Die Märkte im Ausland müssen wieder in Gang kommen

Zwar gibt es hier und da erste Zeichen einer Besserung. Wie nachhaltig diese sind, ist allerdings noch nicht absehbar. Erfreulich ist, dass durch den Einsatz von Kurzarbeit bisher größere Arbeitsplatz-Verluste verhindert werden konnten. Wie schon in der Finanzkrise 2009 versuchen unsere Betriebe, so lange es wirtschaftlich möglich ist, so viele Beschäftigte wie möglich an Bord zu halten.

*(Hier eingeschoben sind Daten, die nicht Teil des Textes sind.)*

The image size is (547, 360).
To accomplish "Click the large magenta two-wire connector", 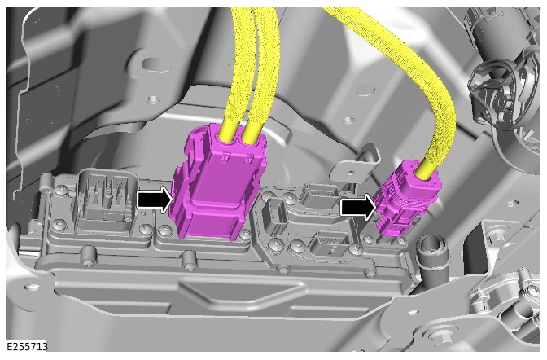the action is [218, 183].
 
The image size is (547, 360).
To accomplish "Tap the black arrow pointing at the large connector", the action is [155, 200].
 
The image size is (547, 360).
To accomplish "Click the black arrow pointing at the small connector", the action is [358, 207].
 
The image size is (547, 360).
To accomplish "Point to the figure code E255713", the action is [27, 346].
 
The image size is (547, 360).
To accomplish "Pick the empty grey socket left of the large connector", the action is [103, 200].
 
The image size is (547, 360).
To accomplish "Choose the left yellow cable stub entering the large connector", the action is [229, 130].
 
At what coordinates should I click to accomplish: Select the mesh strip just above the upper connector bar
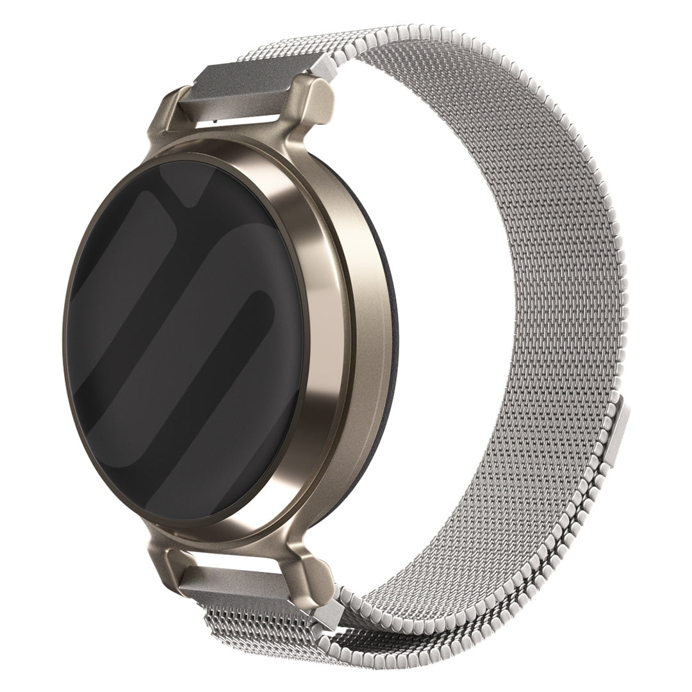(282, 51)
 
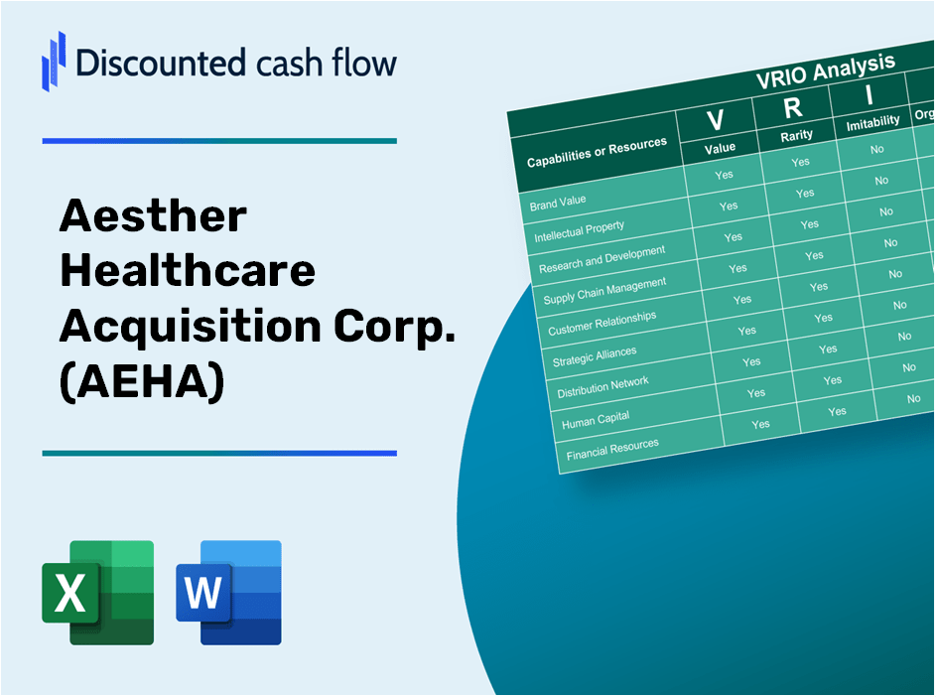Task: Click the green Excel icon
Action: click(x=97, y=592)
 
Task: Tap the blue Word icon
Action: click(x=228, y=592)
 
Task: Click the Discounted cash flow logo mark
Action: click(x=54, y=61)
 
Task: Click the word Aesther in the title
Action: click(x=153, y=216)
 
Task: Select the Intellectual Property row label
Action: click(x=580, y=232)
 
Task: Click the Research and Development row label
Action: click(x=602, y=260)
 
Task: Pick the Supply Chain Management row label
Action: click(x=604, y=291)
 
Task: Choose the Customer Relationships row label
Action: click(x=602, y=322)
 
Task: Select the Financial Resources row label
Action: click(x=612, y=450)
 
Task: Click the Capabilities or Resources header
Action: click(x=597, y=153)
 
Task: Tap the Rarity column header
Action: click(x=796, y=135)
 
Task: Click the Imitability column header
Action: click(x=872, y=122)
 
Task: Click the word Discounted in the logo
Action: click(x=148, y=62)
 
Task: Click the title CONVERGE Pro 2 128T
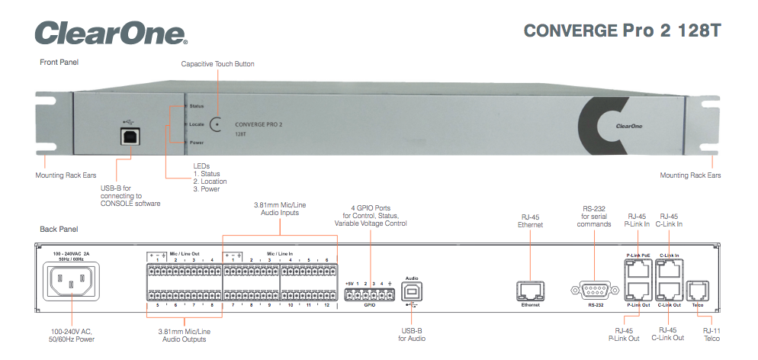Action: [621, 31]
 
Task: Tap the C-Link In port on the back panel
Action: [669, 267]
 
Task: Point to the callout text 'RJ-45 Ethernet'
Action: [531, 221]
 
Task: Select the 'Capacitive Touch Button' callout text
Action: [217, 64]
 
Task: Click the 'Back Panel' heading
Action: [59, 229]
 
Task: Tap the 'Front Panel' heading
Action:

Ob dies auch weiterhin gelingt, hängt auch davon ab, wie sich die Infektionszahlen entwickeln. Außerdem muss sich die Nachfrage nach unseren Produkten wieder nachhaltig stabilisieren. Darum schauen wir vor allem nach Europa, nach China und in die USA – denn die Hälfe des Umsatzes erzielt unsere Branche im Ausland. Wenn die Märkte dort wieder in Gang kommen, bin ich zuversichtlich, dass wir die tiefe Rezession ohne die schlimmsten Blessuren überstehen.